Say I want to upgrade my uConsole to a CM5. Should I get the Lite or the eMMC version? I understand that the uConsole’s SD card slot will be rendered useless if I opt for the eMMC version. Let’s say I go the eMMC way, can I still boot/run off a USB SD card reader if I want to boot off another distro? Would the performance be much worst than the built-in SD car reader?
I mainly want to run Bookworm, but every full moon, I’d like to try something else and still have it being usable.
If you want to switch around distros at all or experiment in a way that might break your system I’d go the lite route. The EMMC will become a problem at the worst time, talking from personal experience.
I have both and won’t use the eMMC version in any enclosure again. It runs very hot and draws so much power, I get a warning that it’s unable to power some of my peripherals. The Lite version has never given me any trouble at all.
Somewhere on the forums there was a link and graph showing some speed/performance comparisons of eMMC and SD versions. While the eMMC was faster, to me it didn’t seem to be so much faster that it was worth all the hassle people have posted about on the forums.
The only argument besides a marginal read/write speed increase I’ve seen mentioned is the idea that SD cards will die and need to be replaced in time. While eMMC should theoretically last longer, it would eventually die too after enough reads/writes and at that point you’d have to either toss out and replace the entire CM4/CM5 module or try to desolder and solder a new eMMC component onto it. SD cards are cheap and easy to replace. And there are plenty of discussions online related to Raspberry Pi hardware where users either save logs to memory and only write to SD periodically (to not wear out the SD) or just log less stuff less often.
I have yet to see a solid argument for why eMMC is better in a device like this. Seems like it’s more an availability thing when purchasing?
Hi! Perhaps slightly off topic, but did not want to start a completely new thread. Curious what made you decide the 16 GB model. I am personally about to buy one, and torn between the 8gb and 16gb models. I want to “future proof” it as much as possible, just a bit worried that the slow Microsd speeds and potential heating issues might become an issue before the extra 8gb ram start making a difference. Since the price hike is pretty steep.
And if anyone else actually has experience with the 16gb model, would love to hear too!
I am getting a Lite version, i want to be able to switch OS´s on the go. And reading the comments bit further up, eMMC will cause even more heating issues.
Ghehe, im in no way an expert on cooling, but i know its more than just sticking a fan inside. Would need proper airflow, and probably some cooling fins on CPU, eMMC and maybe even RAM to do much.

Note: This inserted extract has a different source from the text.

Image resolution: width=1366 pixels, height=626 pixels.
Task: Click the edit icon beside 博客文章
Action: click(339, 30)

And just pulled the trigger btw, the 16gb was available, the 8gb was not. CM5116000 it is!
On my normal computer I won’t go below 16gb due to modern ‘wepbapps’ (and even 16gb is quite not enough already),
on uconsole though 8gb more than enough for me as I do not use uconsole as work tool, but as “toy”.

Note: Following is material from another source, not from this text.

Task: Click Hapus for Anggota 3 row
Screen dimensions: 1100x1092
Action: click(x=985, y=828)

So you should decide how you are going to use it, what you will run. would you like to run vscode on it? spotify? docker? many tabs in browser?
Check how much ram you use on your PC right now and think what workflow you will have on uconsole.
if you won’t abuse disk operations (like for LLM for example) sd card speed should be enough for you.
cm5 supports NVMe drives, but uconsole’s motherboard not. for future proof better hope they will release new motherboard/adaptert revision
Short answer: future-proofing / because I could. I’ve never regretted choosing more RAM over less, and in this case, it isn’t possible to upgrade the RAM so, the more the better, and 16 isn’t excessive. I mainly use VSCode+Python for data science, and will do some SDR stuff (SDR++ and SDRTrunk, SatDump) and LoRa / Meshtastic experimentations when I get the HackerGadgets board.
Similar case for me. I could afford to indulge and I want to have the most capable version of the RPi. I wouldn’t ordinarily go with anything less than 16 GB on any machine where possible. I understand that some people already have very clear ideas about how to use their uConsole, and that 8 GB tends to be enough for tinkering and emulation, unless you’re doing something funky like an offline LLM.